Quick Q&A: Monica Bill Barnes
The choreographer isn’t always trying to make you laugh—but you probably will.
This month the Joyce Theater presents a new series of shared concerts called FOCUS Dance (see “
New York Notebook”). One of the eight choreographers is Monica Bill Barnes, known for her funny, irreverent works, who performs Jan. 5 and 7. Her hilarious signature piece Another Parade, in which white girls riff on the James Brown song “Sex Machine,” actually started as a joke, but a friend convinced her to show it in public. Her company of four women, Monica Bill Barnes & Company, has performed across the U.S. and abroad. She’s also choreographed for other groups, including the Juilliard School and Parsons Dance. A graduate of NYU’s Tisch School of the Arts, Barnes spoke with Wendy Perron in a coffee shop last fall.
As a choreographer, did you start with solos?
It was an economic necessity. For five to seven years I did about a solo a year. And I toured a lot—sleeping-on-people’s-couches kind of touring.
What were your music choices?
I was all over the map. I had a Schubert piece. Opera. I had klezmer music. Janis Joplin. Tina Turner and Ike Turner had one number that I really loved. I wanted to use recorded sound so that the audience had familiarity with it.
Because then you could play with their expectations? I’m still trying to sort that out. I like having the music in the studio for a really long time so that I can get past my first and second and third impulses to it. Yeah, I think the expectation that you can go with or against is theatrically useful.
When you were in training, which choreographers did you admire? Ann Carlson came and set a piece when I was at NYU, and it changed the way I thought about being a performer. At the same time, Doug Varone was making a work on us—I’ve never seen somebody put out movement quicker. I’ve always been a huge admirer of Trisha Brown, although I’m a disaster at that movement style. Another person was Bill Irwin. There’s something about the way that he brings audiences to him that I’m just inspired by.
Where do you fall in the balance between entertainment and art? If the work is entertaining, I’m not upset by that. I don’t feel a responsibility to have the work be alienating and hope that that means it’s better. My work is dealing in that everyman category, where you 8 8 want people to have some sense of empathy and familiarity.
How do you approach humor in your work? Oftentimes I’m not intending to be humorous, and the most tragic moments are where the biggest laughs come. I made a solo for Anna Bass where boxes get thrown at her and she has to relocate them while still dancing. In rehearsal it was really heartbreaking, and in performance it gets a huge laugh.
Tell me about your piece for FOCUS.
It’s a two-part piece. Mostly Fanfare is the first part, and the second is Everything Is Getting Better All the Time. We’re now touring this work so I feel like we’re understanding it as performers better. So often with New York premieres, the work hasn’t matured as a performance piece.
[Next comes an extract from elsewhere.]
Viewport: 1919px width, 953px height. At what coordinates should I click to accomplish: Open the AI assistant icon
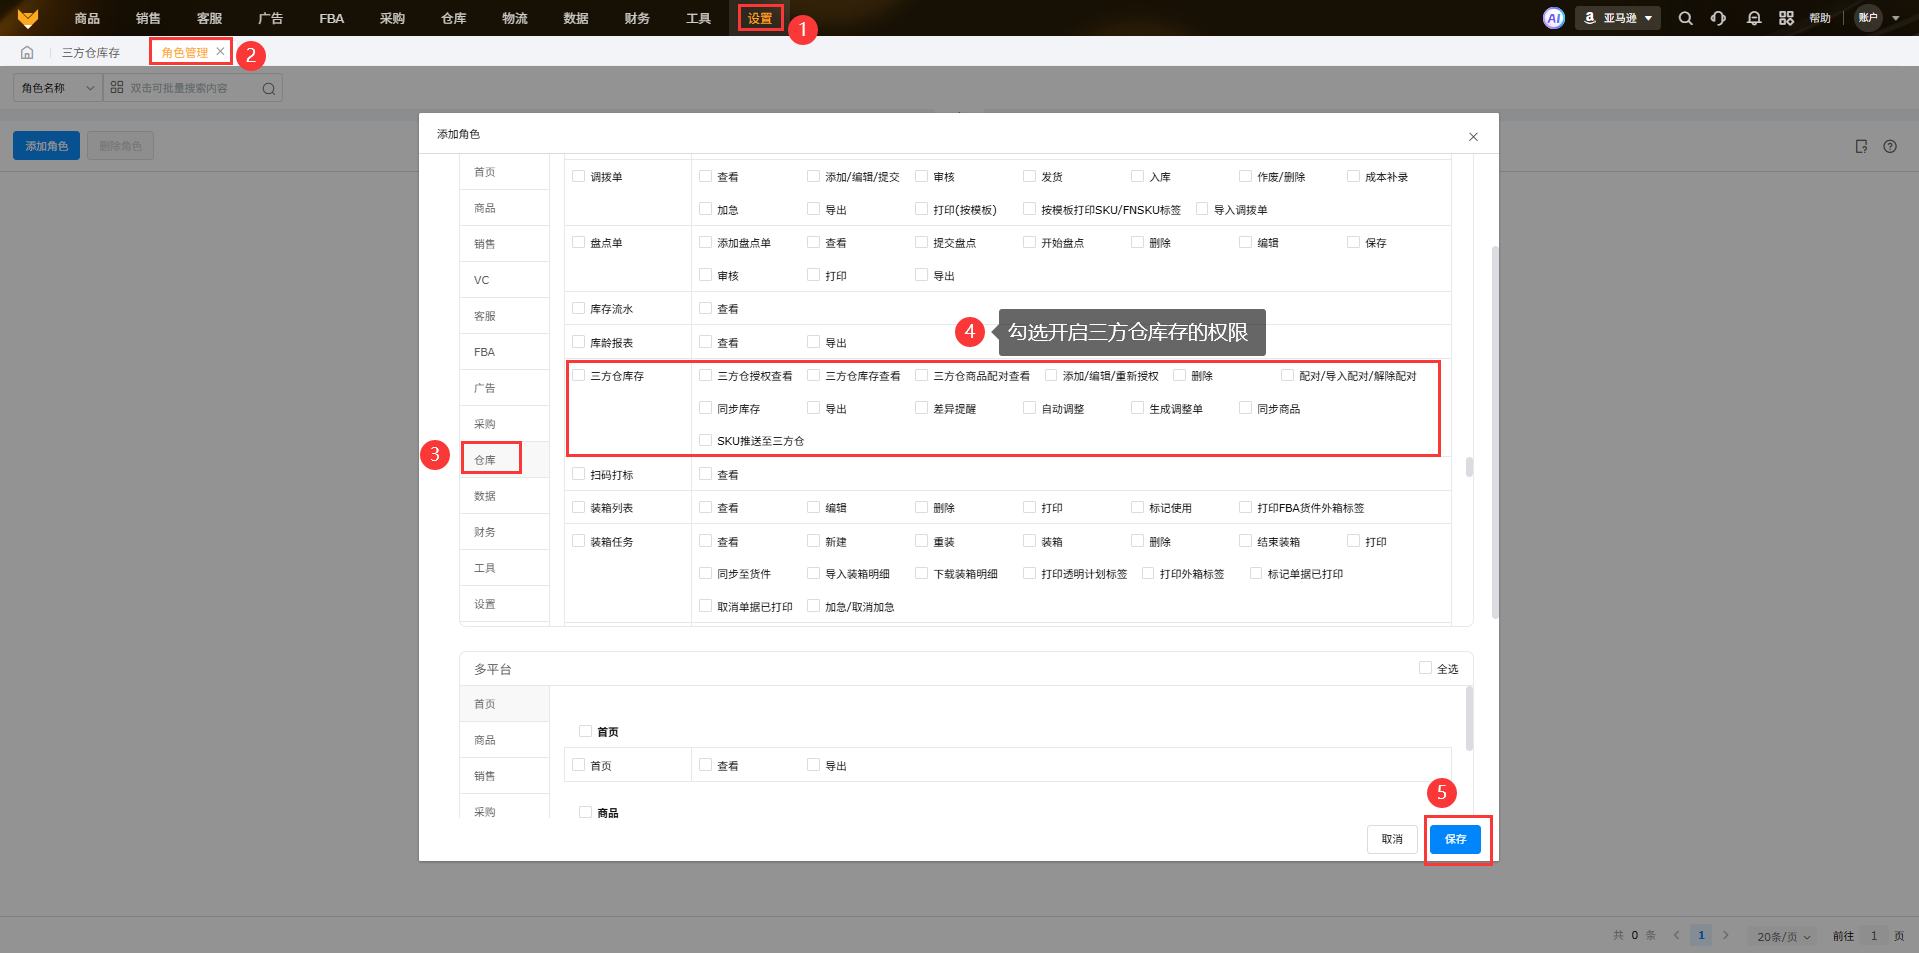click(1553, 18)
How do you feel about sharing a program with Joe Goode? I grew up in the Bay Area, so for me this is a dream come true. He once said, in a composition class I took, that the most important thing is to decide what role the audience plays in your work. I don’t know that I’ve ever answered it spot on, but I ask myself that question every work.
Your movement is so fast. Where does that come from?
My father was a runner and I used to run with him. It’s hard for me to slow down. I had a comp teacher once say to me, “You’ve got to work on moving slow. You’re going to hurt my eyes.” I think it also has something to do with the urgency of making the most of every minute onstage.
What do you have lined up after the Joyce?
We have a show at Joe’s Pub in February. I love that space. Anna and I have been collecting ideas that don’t make sense for a larger stage but are ideas I love, so I’ll really be able to delve back into some of those.
What’s your advice for young dancers who’d like to be choreographers?
It is a challenging time to be in the arts, but there are so many creative ways to make a life in this field. The mold of having a company has been split apart, and I feel like there’s potential to create the company or structure or lifestyle that best suits the kind of work you want to do. Right now it’s an exciting time to be a performer because of that potential.